L’histoire du loubok, ou comment les Russes ont inventé les mèmes dès le XVIIe siècle

Culture
MARIA SEKIRSKAÏA
La bande dessinée est devenue mondialement populaire au milieu et à la fin du XXe siècle, tandis que les mèmes internet ont gagné en visibilité dans les années 2010. Pourtant, des images humoristiques qui pourraient s’y apparenter sont apparues en Russie au XVIIe siècle. On les appelait «loubok».

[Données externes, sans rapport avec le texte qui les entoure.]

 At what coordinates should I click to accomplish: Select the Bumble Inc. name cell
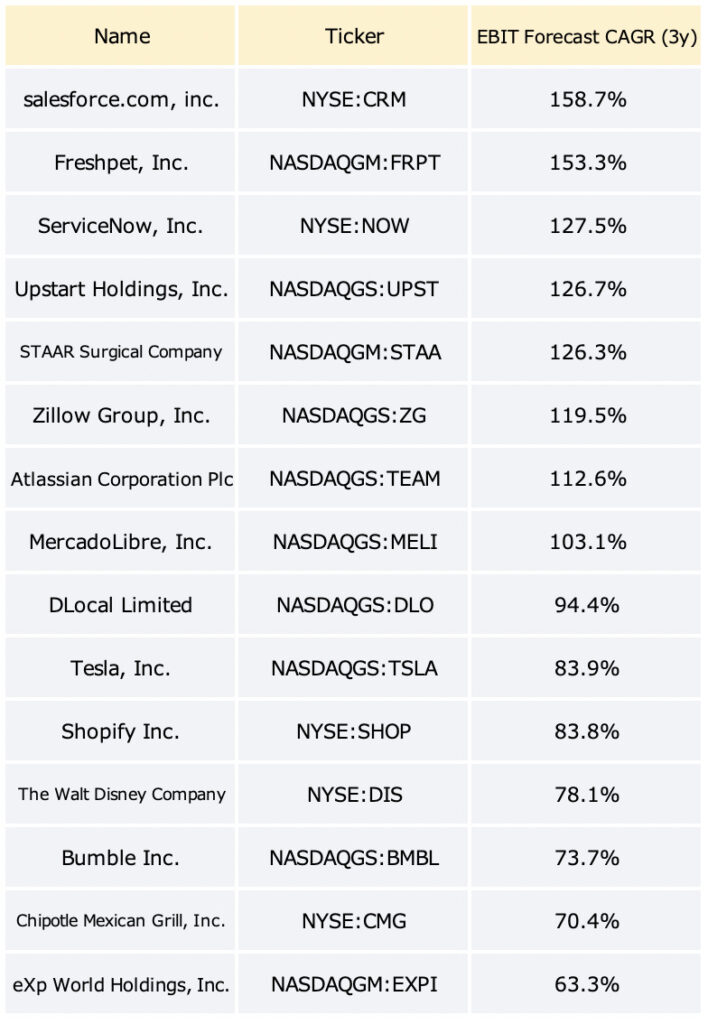point(121,858)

Russia Beyond désormais sur Telegram ! Pour recevoir nos articles directement sur votre appareil mobile, abonnez-vous gratuitement sur https://t.me/russiabeyond_fr

« Paramochka et Savoska ont joué aux cartes, et Paramochka a battu Savoska. Savoska a regardé dans son porte-monnaie, mais n’y a pas trouvé un sou. Paramochka s'est mis à rire de lui, et il a commencé à s'arracher les cheveux ».

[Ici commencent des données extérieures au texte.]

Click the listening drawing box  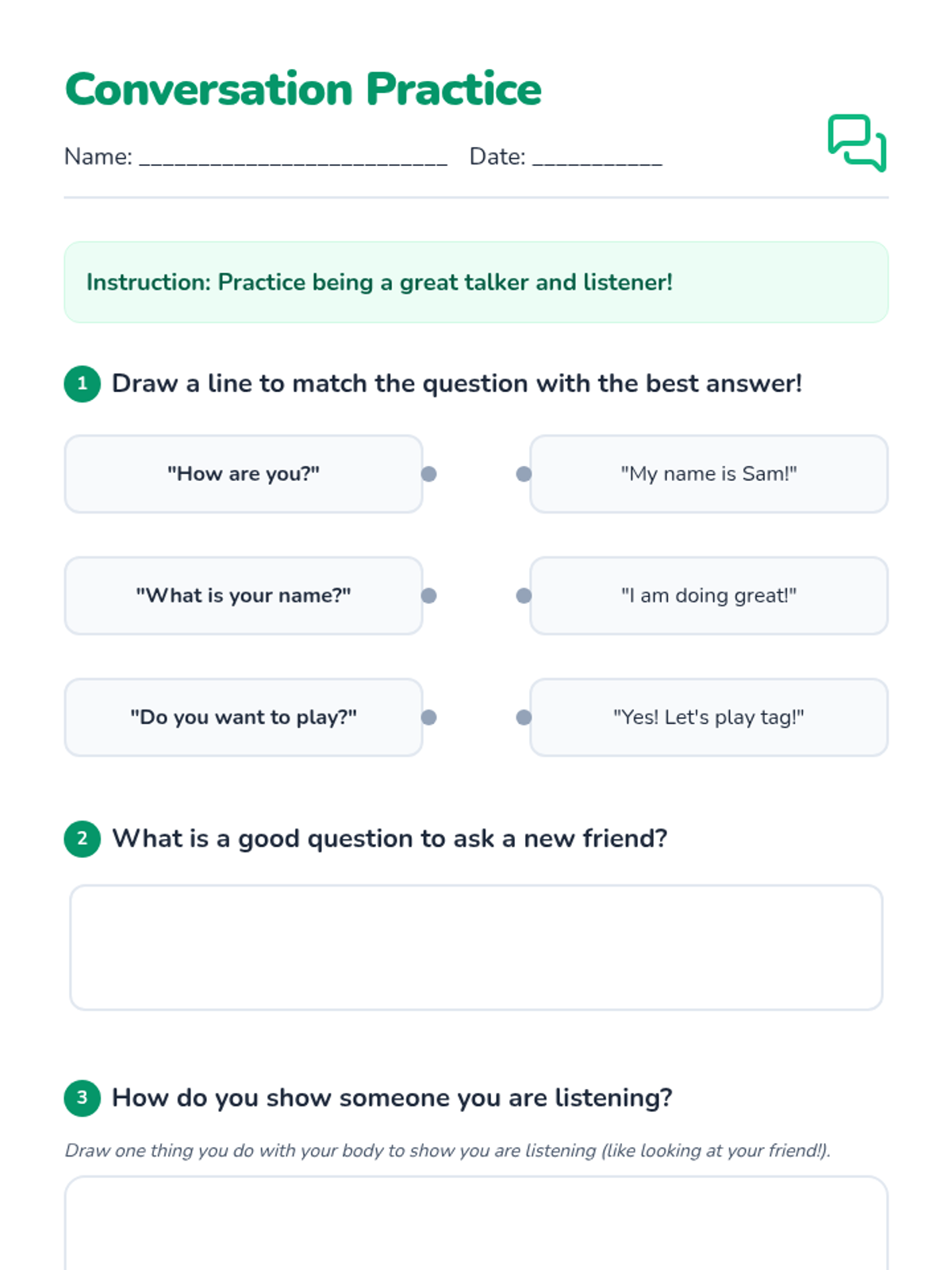pyautogui.click(x=476, y=1223)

Cette histoire drôle est typique des louboks, des estampes médiévales de Russie. Couleurs vives, exécution graphique simple, inscriptions racontant le contexte et l’action de l'image – tel en est le concept.

Le loubok est une œuvre graphique, pour laquelle l'artiste grave une image sur du bois, en fait des copies, puis les peint à la main. Le nom vient du mot « louba », qui est la partie intérieure de l'écorce de tilleul, qui était utilisée pour créer ces gravures.

L’apparition du loubok

La méthode de production en masse des louboks a été inventée au VIIIe siècle en Chine, et sept siècles plus tard la gravure apparaissait en Europe. Cette technique est arrivée en Russie par l'Ukraine, la Biélorussie et les Balkans. Les louboks étaient fabriqués par xylographie (gravure sur bois) dans l'imprimerie de la laure des Grottes de Kiev, l'un des premiers monastères de la Rus’. Naturellement, les principaux sujets de l'époque étaient bibliques – les amusants louboks de Savoska et Paramochka n'existaient alors pas encore. L’on considère que la toute première gravure a été l'icône de la Dormition de la Mère de Dieu (1614-1624).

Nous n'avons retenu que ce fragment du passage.